Bon le scénario et les personnages sont ridicules, qu’en est-il du reste ? Je pense que vous me voyez venir, sinon je ne serais pas autant remontée contre cette série. Et bien oui, le reste est aussi mauvais !
On ne peut même pas dire que rares sont les plans qui donnent des frissons parce qu’il n’y en a réellement aucun. Que ce soit au niveau des décors ou de l’animation, tout est presque au plus bas. Les dessins sont classiques, les décors restent très peu travaillés, juste assez pour savoir où on se situe. Avec un anime de ce type, il est clair que l’action est au premier plan et c’est effectivement ce qu’il se passe mais, face à des combats aussi mal animés et aux dessins plus que flous, c’est clair qu’on espérait mieux à côté pour compenser. Pourtant, ils essayent de faire des plans classes, un petit plan sur la main gauche de Logan posé contre son bassin tout en rejetant sa veste. Un plan sur sa main droite le long de son corps puis un plan qui part de son torse tout en remontant vers son visage qui s’éclaire en suivant le mouvement de la caméra. Puis au moment du gros plan celui-ci ouvre les yeux. Ça en jette hein ? Et bien non, c’est ridicule, tout bonnement à se rouler par terre tellement c’est moche et mauvais. Je crois que cette série serait parfaite pour apprendre à Lag Seeing de Tegami Bachi à pleurer de rire.

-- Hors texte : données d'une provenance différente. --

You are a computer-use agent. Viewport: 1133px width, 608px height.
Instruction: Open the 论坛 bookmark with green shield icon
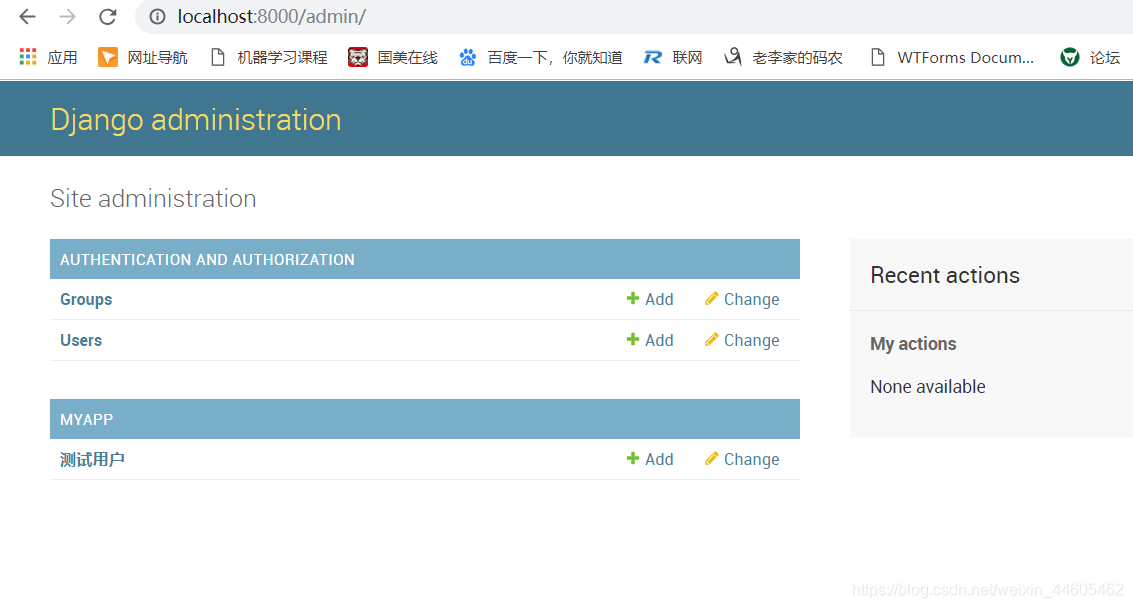coord(1068,57)
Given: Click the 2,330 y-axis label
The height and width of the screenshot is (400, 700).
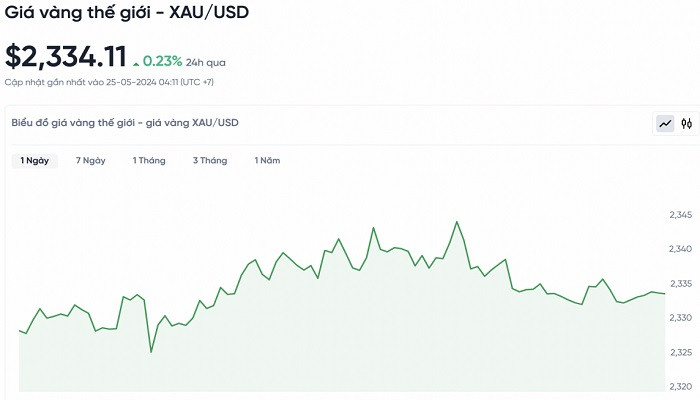Looking at the screenshot, I should 681,318.

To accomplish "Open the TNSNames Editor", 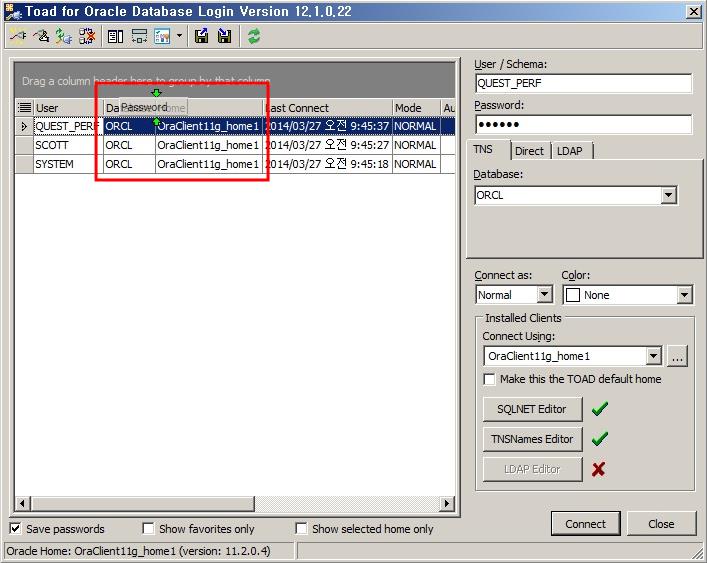I will 532,439.
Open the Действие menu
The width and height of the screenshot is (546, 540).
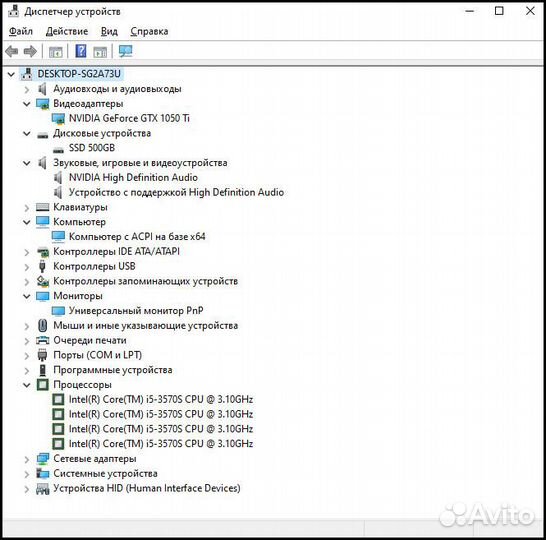[67, 31]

Et je ne parlerai pas des couleurs pendant 15 lignes parce qu’il a trop peu à en dire. Les couleurs sont tellement sombres qu’ils se sont cru obligés d’assortir Wolverine d’une veste en cuir (ou skaï, à votre propre jugement) rouge très moche pour que l’on puisse le reconnaître dans cette immensité de tons de gris.
La musique inexistante à mes oreilles jusque là, prend un tournant différent dans le 6ème épisode grâce à un évènement particulier. Le même évènement qui a ravivé mon intérêt pour cette série et m’a donc poussé à regarder cet épisode alors que je voulais achever mon calvaire au bout du 5ème. Mais ma naïveté me perd toujours autant et ce mirage s'est enfui aussi vite qu'il est apparu, me replongeant dans l’horrible réalité : je ne peux concrètement pas trouver de points positifs permanents dans cette série qui met en scène mon X-Men préféré.
En conclusion, Marvel n’aura réussi qu’une chose avec cette adaptation à jeter à la poubelle : je suis extrêmement motivée à me pencher sur les comics alors que je ne l’ai encore jamais fait. Je ferais tout pour oublier cette horreur qui m’a brûlé les yeux.